Lorsqu’un patient hospitalisé est jugé « apte » à quitter l’hôpital mais que son état nécessite un hébergement en centre de soins de longue durée (CHSLD), une période de transition s’installe. Ce processus, bien qu’encadré, réserve parfois des surprises financières importantes aux familles. 

Le statut de « patient de niveau de soins alternatifs » (NSA)

Dès que l’équipe médicale décrète que l’état d’un patient est stable, celui-ci n’est plus considéré comme nécessitant des soins aigus. S’il ne peut pas retourner à domicile et doit attendre une place en hébergement, l’hôpital commence alors à facturer les frais de séjour, comme s’il était déjà en CHSLD. 

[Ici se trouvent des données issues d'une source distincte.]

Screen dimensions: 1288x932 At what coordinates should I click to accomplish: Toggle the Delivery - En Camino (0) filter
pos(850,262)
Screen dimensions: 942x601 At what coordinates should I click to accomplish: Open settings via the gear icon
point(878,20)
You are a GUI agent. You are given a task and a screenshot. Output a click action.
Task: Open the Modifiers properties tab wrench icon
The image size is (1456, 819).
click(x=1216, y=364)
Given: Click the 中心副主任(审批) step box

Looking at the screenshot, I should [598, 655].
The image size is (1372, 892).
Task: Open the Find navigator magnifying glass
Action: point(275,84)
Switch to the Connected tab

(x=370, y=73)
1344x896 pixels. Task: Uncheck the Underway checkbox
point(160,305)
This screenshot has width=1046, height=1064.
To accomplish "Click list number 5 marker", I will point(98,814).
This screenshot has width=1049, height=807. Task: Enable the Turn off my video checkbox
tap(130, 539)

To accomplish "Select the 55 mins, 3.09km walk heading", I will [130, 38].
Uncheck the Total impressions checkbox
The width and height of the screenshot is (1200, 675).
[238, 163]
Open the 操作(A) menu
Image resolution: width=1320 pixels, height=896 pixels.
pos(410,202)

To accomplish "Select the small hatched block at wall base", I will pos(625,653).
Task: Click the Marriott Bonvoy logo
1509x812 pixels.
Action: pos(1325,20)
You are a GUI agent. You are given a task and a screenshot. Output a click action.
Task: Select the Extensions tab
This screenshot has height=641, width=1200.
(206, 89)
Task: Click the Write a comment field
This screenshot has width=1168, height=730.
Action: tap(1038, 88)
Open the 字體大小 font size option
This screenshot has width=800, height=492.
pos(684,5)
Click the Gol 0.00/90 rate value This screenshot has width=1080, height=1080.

Le manque de transparence dénoncé

Plusieurs familles témoignent d’un manque de clarté lors de la signature des formulaires administratifs :

  • Complexité des documents : Les informations relatives aux frais de séjour sont souvent situées en deuxième page ou dans des encadrés peu mis en évidence, alors que l’attention des proches est mobilisée par le choix des établissements.
  • Communication verbale insuffisante : Les intervenants sociaux mettent l’accent sur les critères de placement, mais omettent parfois de préciser que la facturation débute immédiatement à l’hôpital dès que le patient est classé « stable ». 

Des coûts élevés pour les proches

Les frais peuvent s’élever à plusieurs milliers de dollars. Pour les familles, cette situation est perçue comme une forme de « frais cachés », d’autant plus que les soins prodigués à l’hôpital ne sont plus toujours adaptés aux besoins spécifiques du patient en perte d’autonomie. 

Les enjeux du système

Cette situation soulève deux problèmes majeurs :

  1. La pression hospitalière : Les gestionnaires font face à une pénurie de lits et doivent libérer des places pour les cas urgents, créant une tension entre l’administration et les familles.
  2. Le soutien aux proches aidants : Le manque de ressources à domicile force souvent le passage vers le CHSLD, une transition émotionnellement lourde où la charge financière devient un stress supplémentaire.